On March 1, the appeals court largely upheld the original discovery order, much to the NCAA’s chagrin. Although the NCAA was granted the right to withhold from discovery any documentation which could reveal a potential athlete injury not caused by blows to the head, Ploetz’s counsel was given access to NCAA internal communications regarding athlete injuries from 1950 through 2017. Additionally, the appeals court lifted a stay issued by the trial court allowing Ploetz’s lawyers to depose the NCAA’s chief medical officer, Dr. Brian Hainline.

If Ploetz and the NCAA don’t reach settlement prior and the case does proceed to trial, it’s possible that the situation could go from bad to worse for the NCAA. In that scenario, this case would represent the first time that a lawsuit involving CTE and a major sports league will have actually seen a courtroom. The NHL’s concussion litigation has not yet reached trial and the NFL settled its concussion lawsuit prior to trial.

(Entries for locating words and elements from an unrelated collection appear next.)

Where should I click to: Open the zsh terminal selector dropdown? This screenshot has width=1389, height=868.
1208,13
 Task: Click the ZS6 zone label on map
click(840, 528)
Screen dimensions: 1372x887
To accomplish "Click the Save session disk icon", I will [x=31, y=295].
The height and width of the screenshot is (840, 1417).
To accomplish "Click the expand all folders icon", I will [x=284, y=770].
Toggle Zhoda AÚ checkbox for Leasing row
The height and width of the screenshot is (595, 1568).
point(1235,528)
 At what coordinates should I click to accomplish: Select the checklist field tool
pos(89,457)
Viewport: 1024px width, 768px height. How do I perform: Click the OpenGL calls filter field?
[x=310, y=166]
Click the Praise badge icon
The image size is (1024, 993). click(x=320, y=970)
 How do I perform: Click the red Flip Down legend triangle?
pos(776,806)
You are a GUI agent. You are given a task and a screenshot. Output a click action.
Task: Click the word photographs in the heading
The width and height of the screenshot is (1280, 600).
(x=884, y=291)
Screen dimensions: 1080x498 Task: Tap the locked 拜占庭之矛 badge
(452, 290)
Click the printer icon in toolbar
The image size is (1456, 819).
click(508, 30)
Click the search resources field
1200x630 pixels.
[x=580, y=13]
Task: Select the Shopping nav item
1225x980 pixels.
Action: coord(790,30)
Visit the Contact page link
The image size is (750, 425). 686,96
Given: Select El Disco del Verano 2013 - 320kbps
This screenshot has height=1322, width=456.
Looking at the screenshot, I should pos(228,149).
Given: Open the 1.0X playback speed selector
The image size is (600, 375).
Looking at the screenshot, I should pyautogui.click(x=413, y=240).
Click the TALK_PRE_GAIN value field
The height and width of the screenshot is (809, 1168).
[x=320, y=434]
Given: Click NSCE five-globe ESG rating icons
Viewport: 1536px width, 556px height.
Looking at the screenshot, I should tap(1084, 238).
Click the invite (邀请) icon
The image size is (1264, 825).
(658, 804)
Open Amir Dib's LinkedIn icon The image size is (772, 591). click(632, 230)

In 67 years of documents there’s a strong possibility that something which could implicate the NCAA as liable might exist. Additionally, the deposition of Dr. Hainline might prove damaging for the NCAA as well. Offering settlement to Ploetz isn’t that much better of a situation. Doing so could open the door to many more similar lawsuits by former NCAA football players and their families.

As bad as that seemed for the NCAA, it was only the first act. What followed could be read as far worse for the NCAA’s status quo.

The fallout of O’Bannon: Jenkins v. NCAA

Most college sports fans have heard of O’Bannon v. NCAA, the famous lawsuit brought against the NCAA by former college basketball player Ed O’Bannon. What many fans don’t know is that the United States Supreme Court’s refusal to hear an appeal of that suit left open one of the legal questions from the suit, and that issue has been hammered home by the lawsuit Jenkins v. NCAA.

On St. Patrick’s Day 2014, former NCAA football player Martin Jenkins and three other plaintiffs filed their suit against the NCAA. They argued that the NCAA by-laws which cap athlete compensation at full cost of attendance violate Article 1 of the Sherman Act, which is the federal legislation that defines and provides for the regulation of illegal monopolies/trusts.

The NCAA moved to dismiss the case, but on Thursday, March 29, four weeks after the NCAA saw defeat in its attempt to limit discovery in Ploetz, US 9th Circuit Court Judge Claudia Wilken denied the NCAA’s motion and set a date for the trial in Jenkins of Dec. 3. Wilken was the same judge who originally presided over O’Bannon.

If Jenkins’ lawyers are ultimately successful and the ruling holds up on any potential appeal(s), it would become illegal for the NCAA to sanction athletes or member institutions for compensation of any amount. Compensation levels would be left for the conferences and schools, and to some degree the athletes, to decide.

Next: 12 Biggest Cinderellas In March Madness History

Despite the fact that the men’s basketball tournament brought in revenue to the NCAA in the millions, the month started poorly and ended even worse for the NCAA. Both of these lawsuits could result in significant costs if not massive changes for the NCAA and so far, nothing has gone as the NCAA has hoped.